Excerpts from Jim Conrad's
Naturalist Newsletter
from the December 19, 2010 Newsletter issued from Hacienda Chichen Resort beside Chichén Itzá Ruins, central Yucatán, MÉXICO; limestone bedrock, elevation ~39m (~128ft), ~N20.676°, ~W88.569°
FERN SPORANGIUM ANNULUSES
Last week we looked at the Triangle Spleenwort fern growing on the stone wall outside the Hacienda's public bathroom. One picture showed the elongate fruit dots, or sori, on the frond's undersurface, still seen at www.backyardnature.net/n/10/101212fp.jpg.
Last week I explained that the brown, granular material comprising the sori wasn't a mass of spores, but rather masses of "baglike sporangia, which when mature snap open and release spores. Each sporangium contains 64 spores."
Newsletter reader Dale Denham-Logsdon in Toluca, in the central Mexican highlands, just happened to be making microphotographs of Asplenium sporangia when the Newsletter arrived, and he's offered to show us what a fern sporangium looks like under high magnification.
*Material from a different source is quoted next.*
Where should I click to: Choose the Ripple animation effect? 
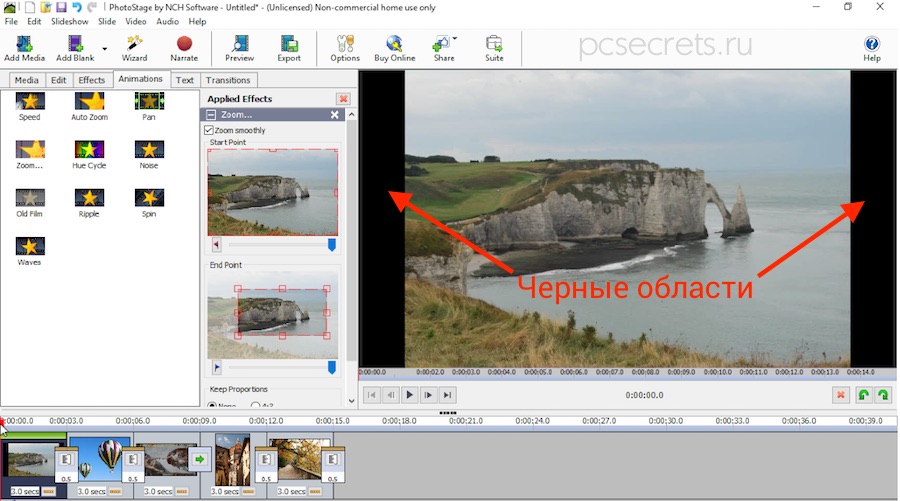pos(90,198)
Dale's red-stained sporangium is at the top of this page.
That sporangium, from Asplenium nidus of Asia, is especially interesting because it so clearly shows the annulus, which is the segmented structure curling around 3/4s of the sporangium's perimeter, like the bushy crest of a knight's helmet. You can vaguely make out spherical spores inside the sporangium.
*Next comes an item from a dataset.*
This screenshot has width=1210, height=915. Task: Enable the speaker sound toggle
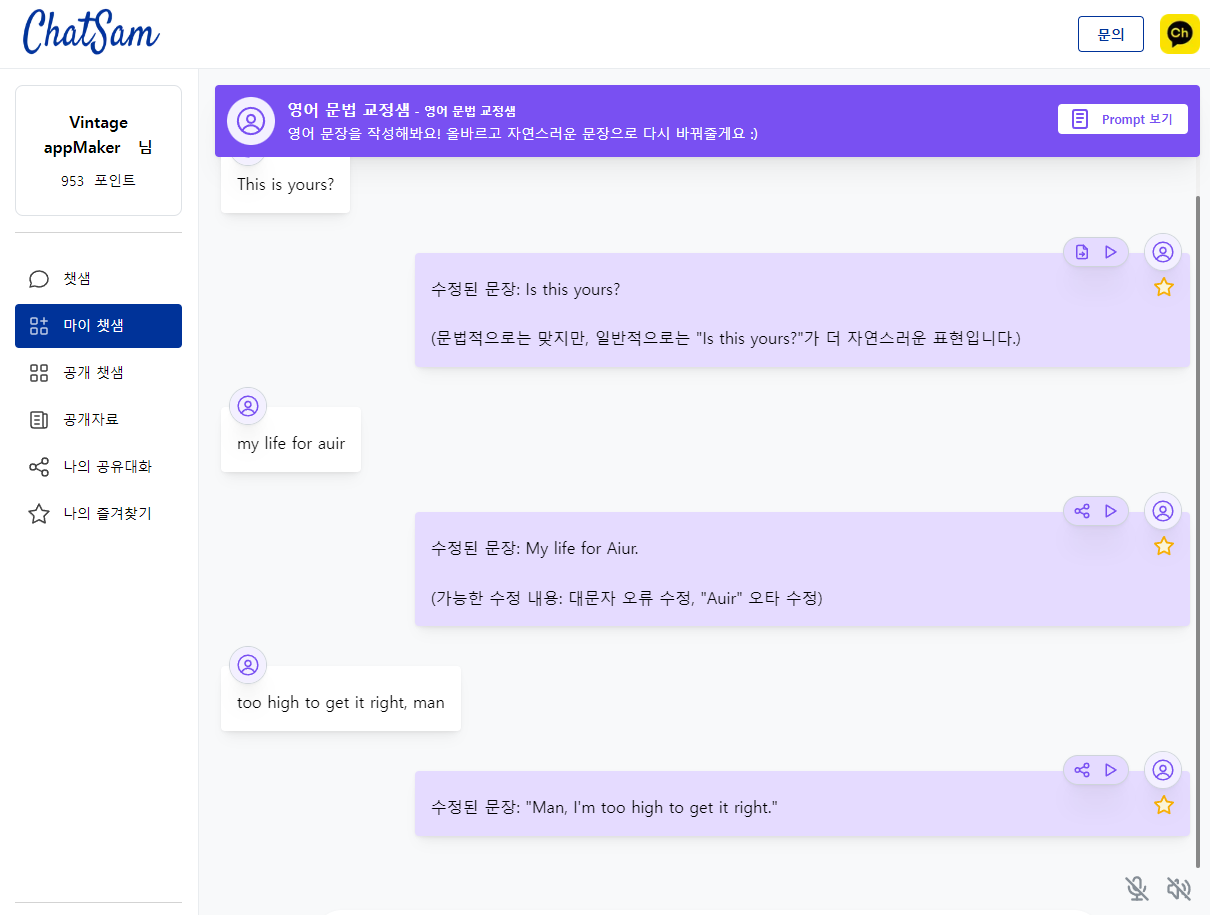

When sporangia are mature and exposed to dry air they begin drying out. As their annulus cells lose moisture they contract, placing tension on the sporangium's walls below them. Eventually the tension ruptures the walls and pulls the sporangium's top back, enabling some spores to escape. At this point the cracked-open sporangium looks like a knight laughing hugely, with spores tumbling from his mouth.
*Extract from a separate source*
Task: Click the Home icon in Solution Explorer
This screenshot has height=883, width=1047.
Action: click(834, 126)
The annulus's cell walls are so thick that once the cells have shriveled to a certain size they don't collapse any further. Instead, the remaining fluid inside the annulus cells finds itself under a negative pressure. As drying continues eventually a threshold is crossed at which a cell's fluid under negative pressure suddenly is replaced by a gas bubble that fills the cell and allows the cell to very quickly expand to its natural size. This fast-occurring event disturbs neighboring cells, setting off a chain reaction of similar events, so that all the annulus cells working together "snap" the top part of the sporangium head forward, in the process flinging spores in all directions.
So, the annulus cells help with the fern's spore dissemination.